Beberapa hari yang lalu
Bayu memanggil Naraya untuk bicara empat mata. Mereka bicara di ruang bawah tangan rumah kedua milik Airlangga. Ruang itu cukup aman dari gangguan. Para pelayan tidak bisa masuk ke ruang tersebut. Dan Bayu memang sengaja meminta kuncinya langsung pada Airlangga.
"Apa rencana konyolmu lagi?" tanya Naraya dingin.
Bayu manahan senyumnya.

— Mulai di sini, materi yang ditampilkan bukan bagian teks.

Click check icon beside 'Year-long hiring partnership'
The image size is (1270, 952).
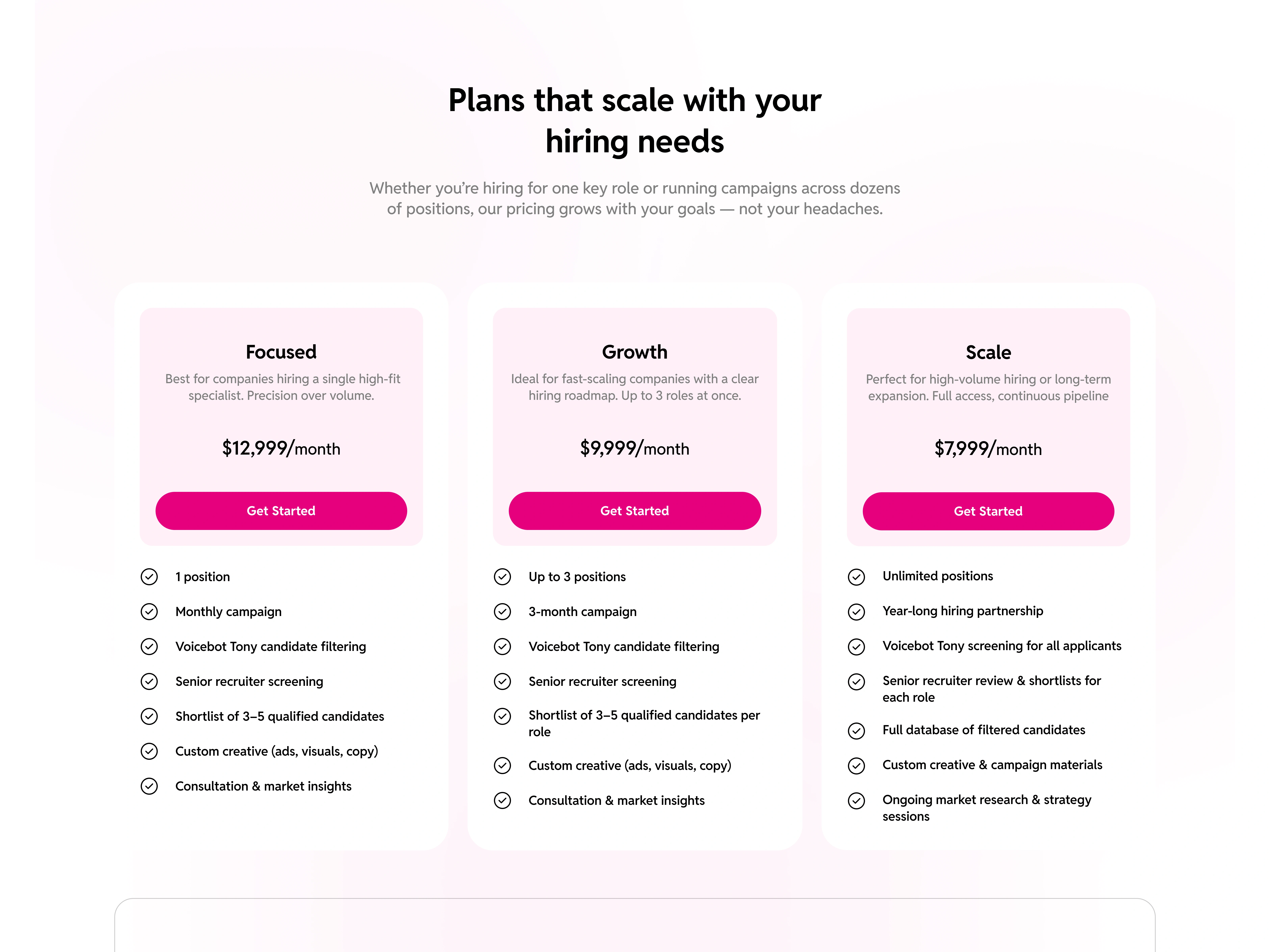856,612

Danyang b***k cinta ini sangat defensif.
"Aku menjadikan pendekar ApiAbadi, sesuai saran Lukman. Kurasa itu adalah ide yang sangat tepat," saran Bayu.
"Trus dia memegang senjata apa? Jangan bilang kau akan membiarkan dia bertarung dengan tangan kosong!

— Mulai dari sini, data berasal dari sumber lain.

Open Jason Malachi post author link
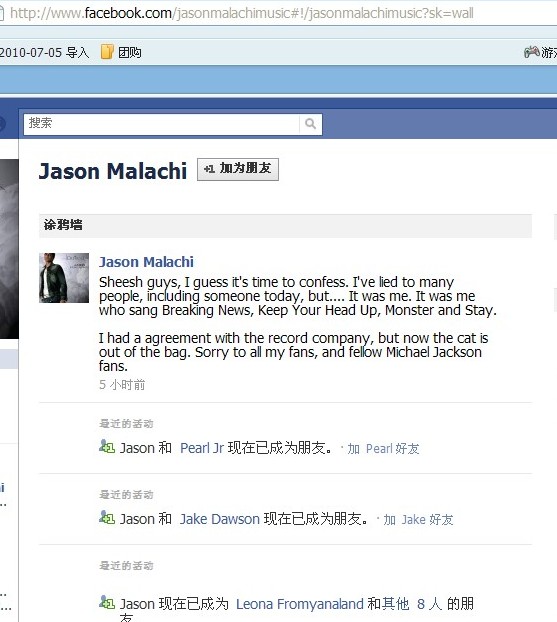This screenshot has width=557, height=622. 146,262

"Dia akan berlatih menggunakan busur dan panah. Dia bisa menjadi pemanah yang handal."
"Fisiknya lemah," sahut Naraya.
"Karena itu, aku akan mengirimkan salah satu pengawal terbaik," kata Bayu meyakinkan.
"Siapa?"
"Diananda."
"Mantan pacarmu?" ledek Naraya.
"Ah!" Bayu tersipu. "Bisa dibilang begitu. Kau mendengar gosip rupanya. Tidak disangka."
"Aku suka mendengar cerita tentangmu. Apakah kau masih menyukai sang bulan atau tidak."
Bayu tertawa. "Jadi begitu. Untunglah tidak. Ada gadis yang lebih menarik dari Sang Bulan," sahut Bayu.
"Ibunya galak. Jangan main-main," saran Naraya.
"Aku tahu. Kau tahu soal itu?"
"Tentu saja. Aku membantunya menyebrang," kata Naraya.
"Menyebrang dimensi?" tanya Bayu penasaran.
"Huuh. Apa rencanam untuk menangkap tikus?"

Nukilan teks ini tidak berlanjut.